Sunday, June 28, 2009

Auction Dinner Two - The Giving Back Continues



















The annual auction dinner is here again! Four couples combined bidding forces to win the eight course small plate and wine paring dinner at our house. We helped to raise $1,300 to benefit our nephew’s school.

Planning for the dinner began a month ago, with mapping out the menu and selecting the wines. Since the auction had an Italian theme, I put a twist on the dinner by having Italian foods pared with California wines, with the exception of the Muscato d’Asti for dessert.





















Everyone arrived around 6:30pm with their appetites ready. Since it was near 100 degrees outside, we stayed inside for appetizers and prosecco. Everyone enjoyed the lemon and thyme fava bean crostini along with the parmesan and pecan dip with endive leaves.

About 7:15 everyone adjourned to the dining room, to enjoy the eight course dinner. Each person had a copy of the menu and a tasting notes book for the wines. The tasting notes book, discusses the art of how to taste wine, a list of the wines on the menu with a space to add their personal tasting notes followed by tasting note highlights from established wine experts. These are special touches I created to have each guests leave with a keepsake from this special dinner.


















Caprese Napoleon
Tiny Heirloom Tomatoes, Buffalo Mozzarella, Basil, Aged Balsamic Vinegar, Pesto, Extra Virgin Olive Oil
(Imagery Estate – Sauvignon Blanc – 2008)

Herbed Fritters with Pesto Aioli
Fried Puffs of goodness with fresh herbs accented with Homemade Pesto Aioli
(Grgich Hills Estate – Chardonnay – Napa Valley – 2006)

Roasted Tomato Soup Shooter with Italian Grilled Ham & Cheese Sandwich
Roasted Cherry Tomato Soup with Garlic and Harry’s Bar Famous Grilled Ham & Cheese
(Turnbull – Viognier – Napa Valley - 2004)
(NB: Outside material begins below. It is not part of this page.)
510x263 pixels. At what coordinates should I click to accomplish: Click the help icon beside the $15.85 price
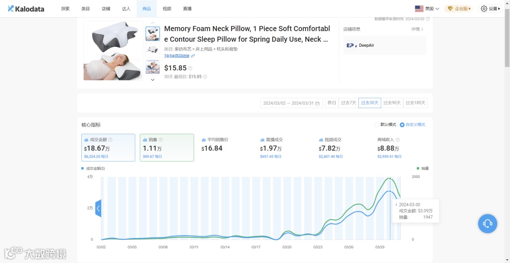click(x=190, y=68)
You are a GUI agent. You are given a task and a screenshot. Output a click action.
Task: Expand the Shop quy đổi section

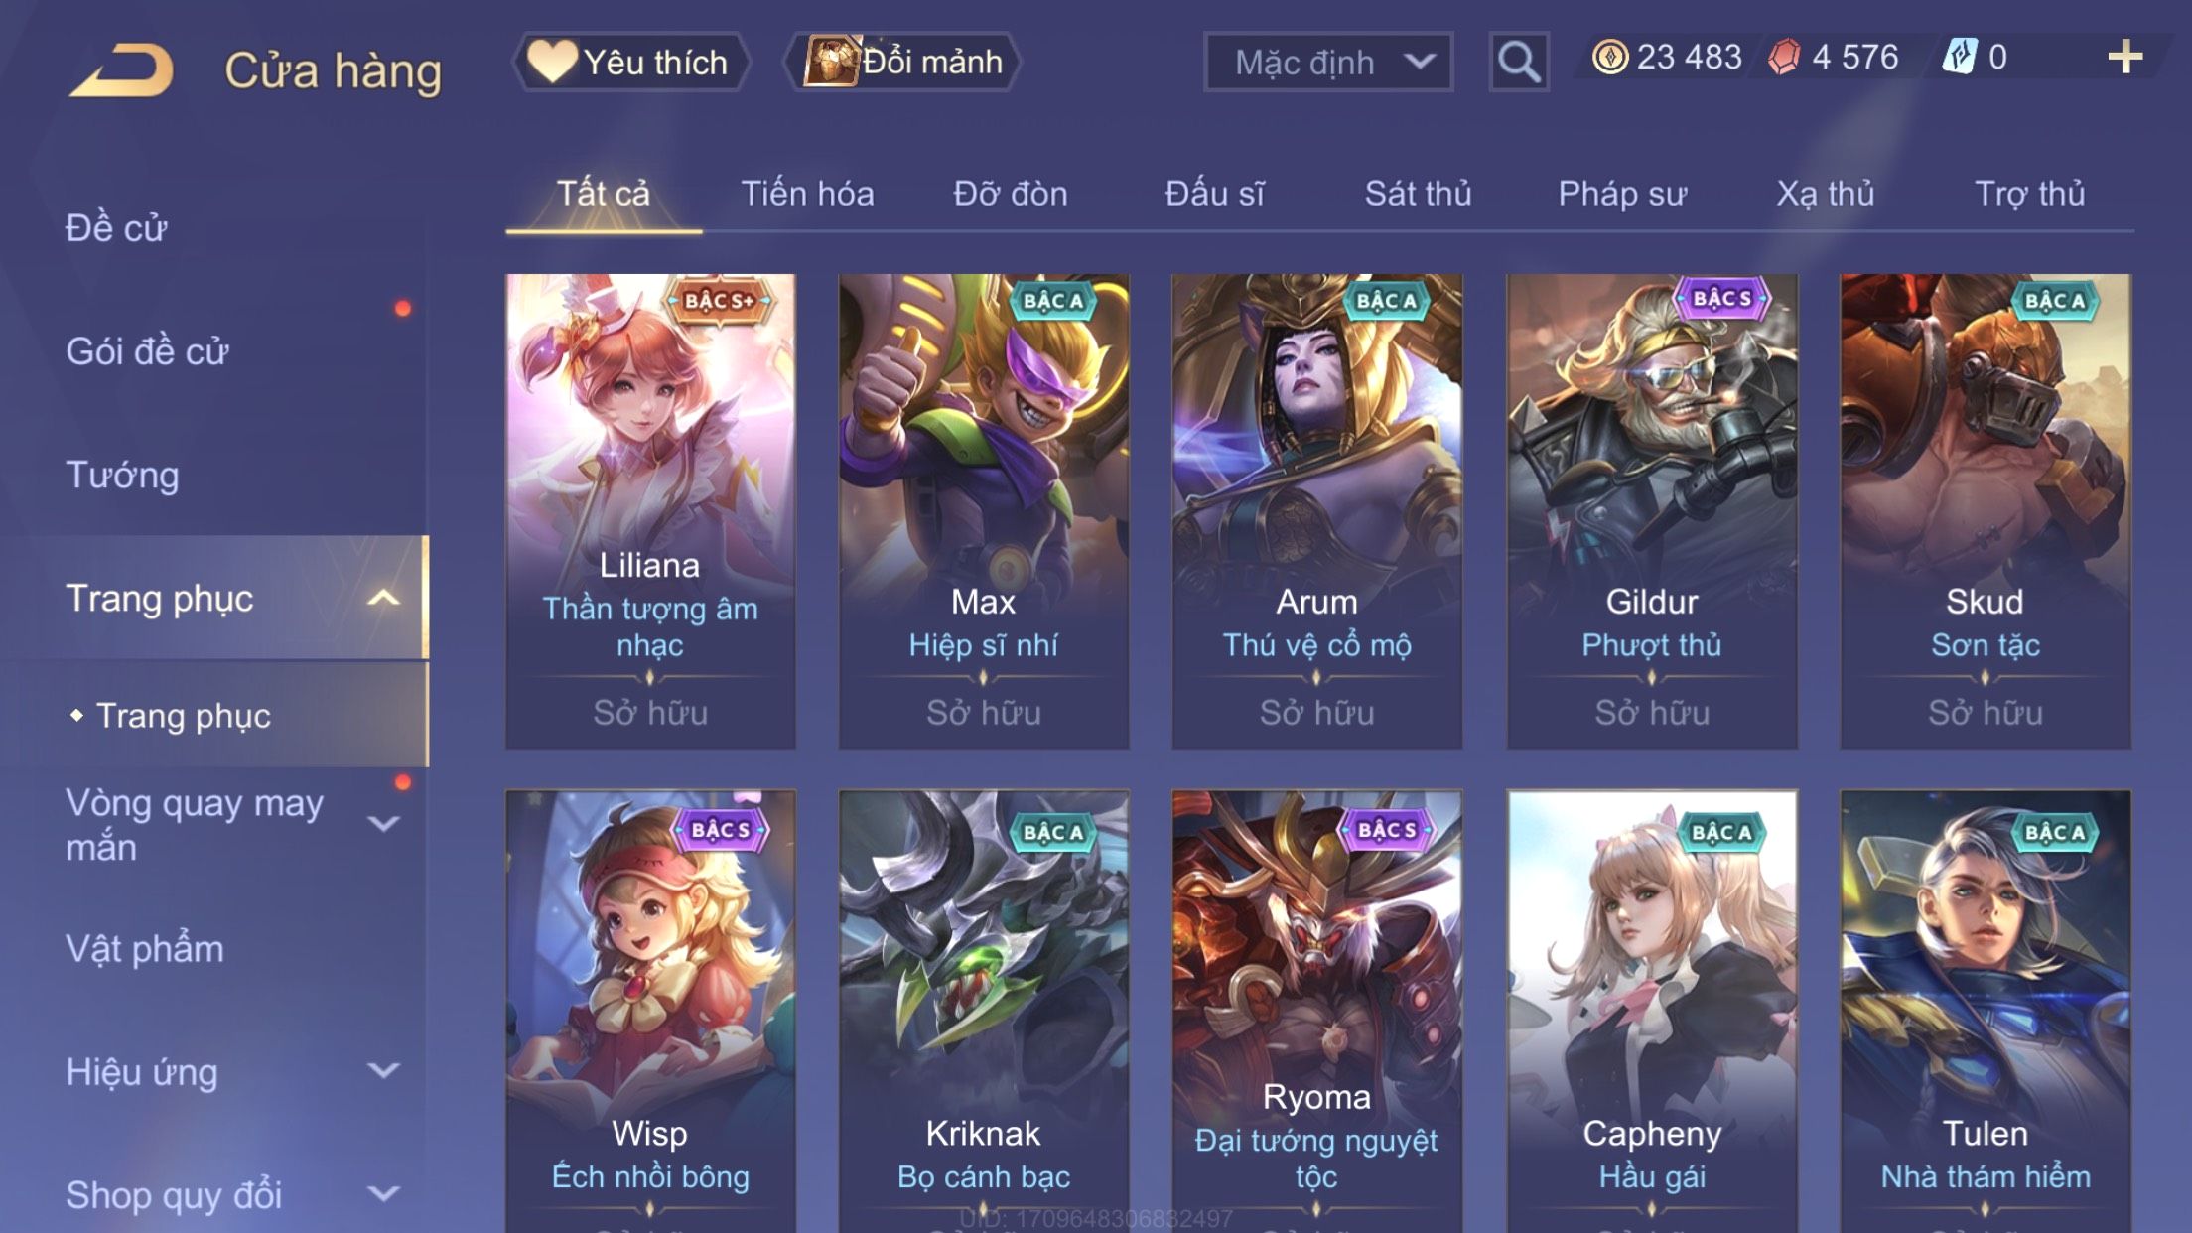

Handmade Ricotta Gnocchi with Wild Mushroom Ragu
Fluffy Ricotta Dumplings, Assorted Wild Mushrooms, Creamy Herb Sauce
(Silver Oak – Twomey Merlot – 2005)

Pan Seared Halibut
Salsa Puttanesca, Sauteed Asparagus and Leeks
(Acacia Pinot Noir – Napa Valley – 2002)

Red Wine Braised Short Ribs
Creamy Parmesan Polenta, Roasted Carrots
(Textbook - Cabernet Sauvignon – 2006)


















Palate Cleanser
Blood Orange and Lemon Sorbet with Prosecco

Tiramisu
Layers of ladyfingers, Mascarpone Cheese, Kaluaha, Espresso, Cream
(Tintero – Muscato d’Asti)

A small, handmade gift for all of the guests was handed out when they finished dessert. It is to be enjoyed “tomorrow” and it was my famous Surprise English Toffee. Found a great little favor box, cute stickers and placed into a small plastic cookie bag with silver tie. It is just a unique touch to end your event, that your guests do not expect and will remember the dinner event.